Universitas Sumatera Utara
29
f. Evaluasi merupakan kemampuan untuk melakukan penilaian terhadap suatau objek. Evaluasi dapat menggunakan kriteria yang telah ada atau
disusun sendiri. 3.4. Faktor-faktor yang mempengaruhi pengetahuan
Budiman dan Riyanto 2013 menjelaskan terdapat beberapa faktor yang dapat mempengaruhi pengetahuan seseorang yaitu:
a. Pendidikan Pendidikan memengaruhi proses belajar, makin tinggi pendidikan maka
seseorang akan cenderung untuk mendapatkan informasi baik dari orang lain maupun dari media massa. Pengetahuan sangat erat kaitannya dengan
pendidikan, namun tidak mutlak tingkat pendidikan memengaruhi luasnya pengetahuan yang dimiliki seseorang.

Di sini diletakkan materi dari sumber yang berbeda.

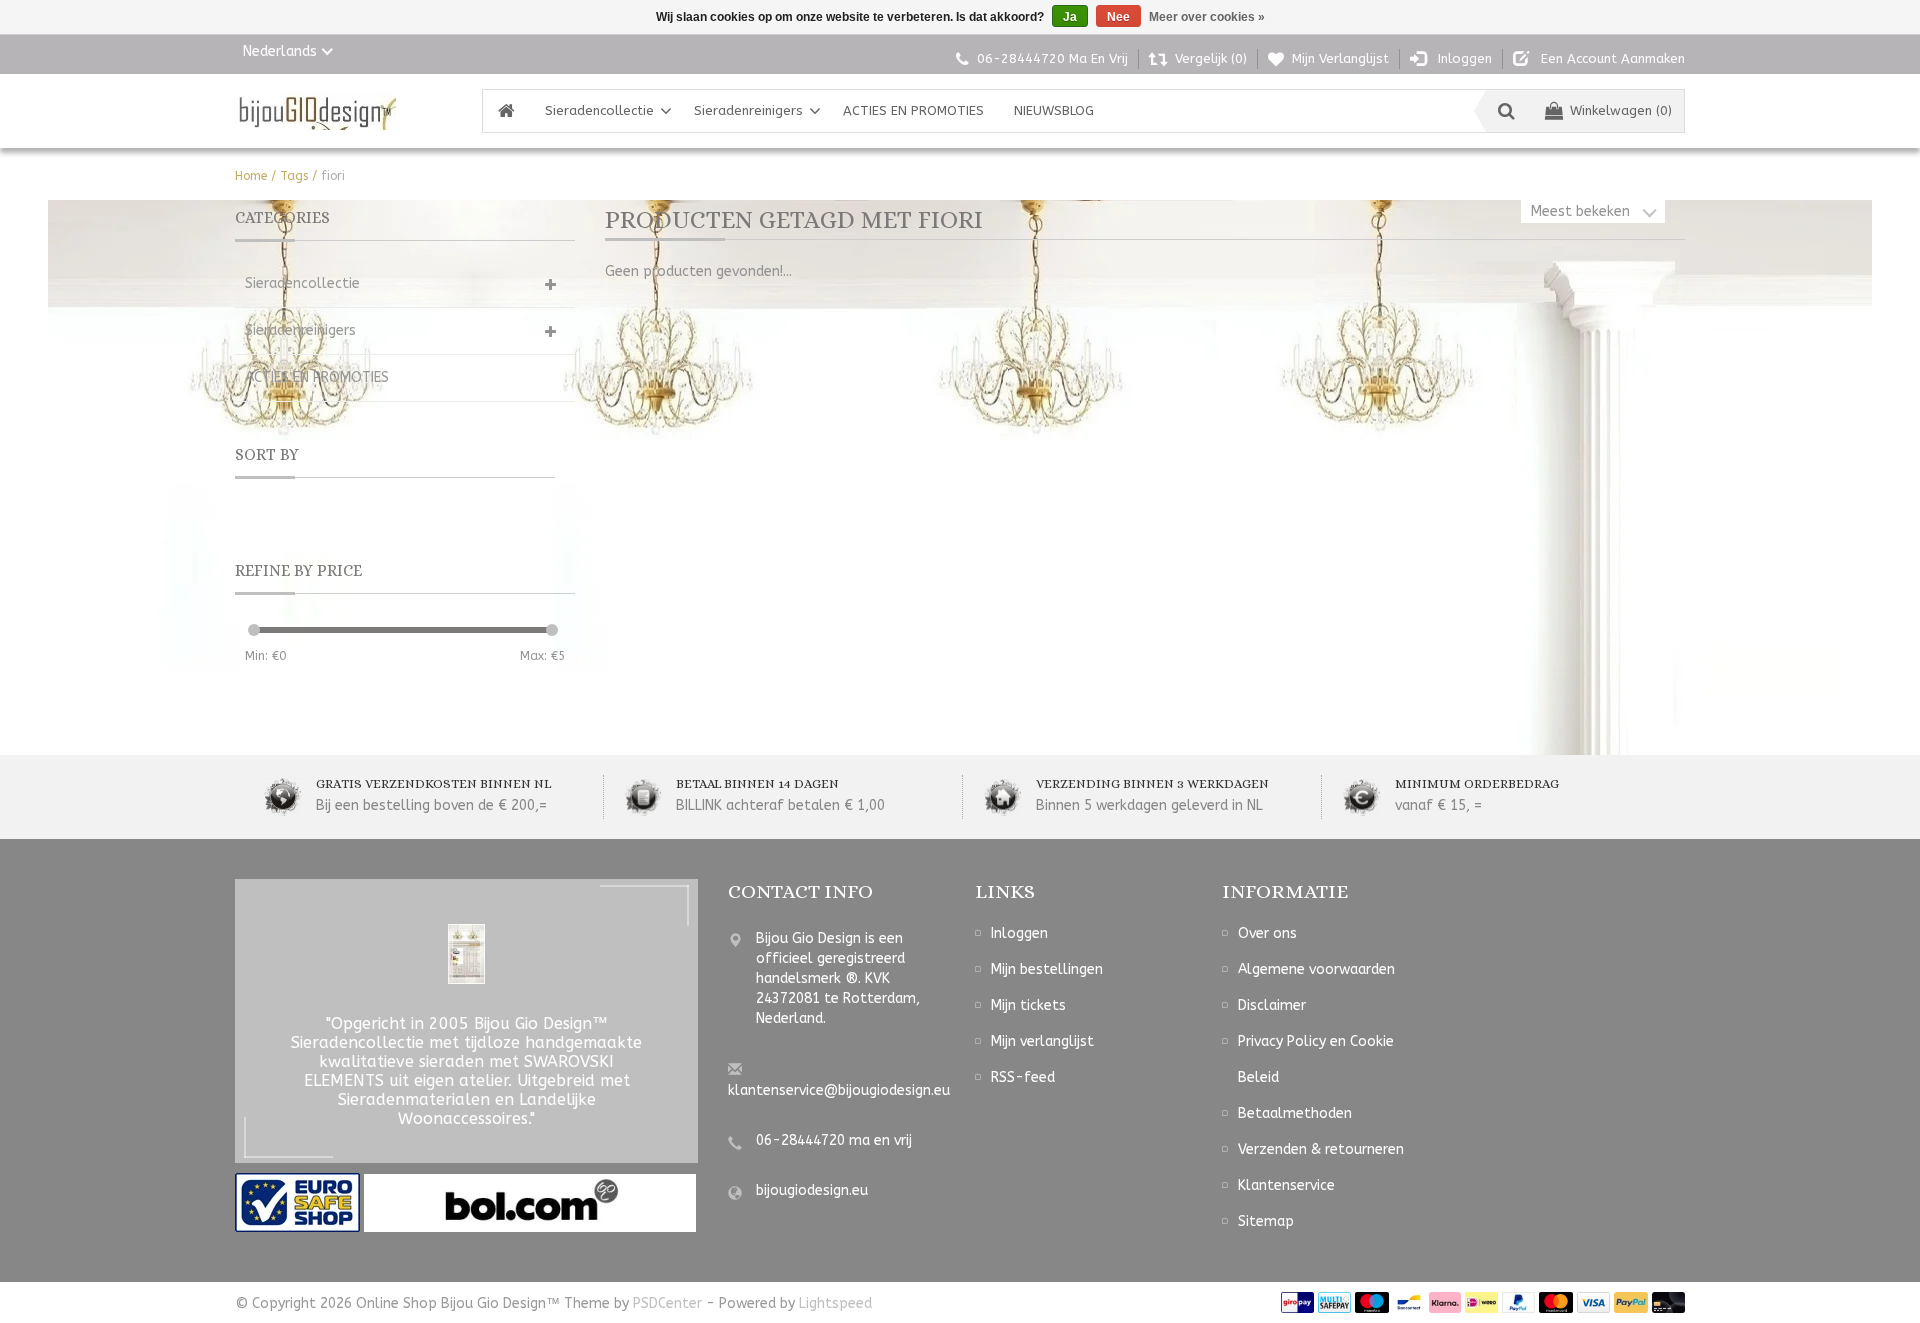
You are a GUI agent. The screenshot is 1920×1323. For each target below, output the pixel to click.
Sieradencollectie (599, 110)
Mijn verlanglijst (1042, 1041)
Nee (1118, 17)
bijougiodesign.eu (812, 1190)
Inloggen (1019, 933)
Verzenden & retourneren (1321, 1149)
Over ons (1267, 933)
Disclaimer (1272, 1005)
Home (251, 176)
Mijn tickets (1028, 1005)
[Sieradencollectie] (315, 111)
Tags (294, 176)
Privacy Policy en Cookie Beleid (1316, 1059)
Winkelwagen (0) (1621, 110)
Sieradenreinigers (748, 110)
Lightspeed (835, 1303)
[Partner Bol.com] (530, 1202)
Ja (1070, 17)
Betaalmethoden (1295, 1113)
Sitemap (1266, 1221)
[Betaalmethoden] (1297, 1302)
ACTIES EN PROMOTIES (913, 110)
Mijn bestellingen (1047, 969)
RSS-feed (1023, 1077)
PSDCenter (667, 1303)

Pengetahuan seseorang tentang
sesuatu objek mengandung aspek positif dan negatif. Kedua aspek ini akan menentukan sikap seseorang terhadap objek tertentu. Semakin banyak
aspek positif dari objek yang diketahui, maka akan menumbuhkan sikap positif terhadap objek tersebut.
b. Informasi atau media massa. Informasi yang diperoleh baik dari pendidikan formal maupun
nonformal dapat memberikan pengaruh jangka pendek immediate impact sehingga menghasilkan perubahan atau peningkatan pengetahuan.
Berkembangnya teknologi menyediakan berbagai jenis media massa yang dapat memengaruhi pengetahuan seseorang tentang inovasi baru dan
berpengaruh besar terhadap pembentukan opini dan kepercayaan.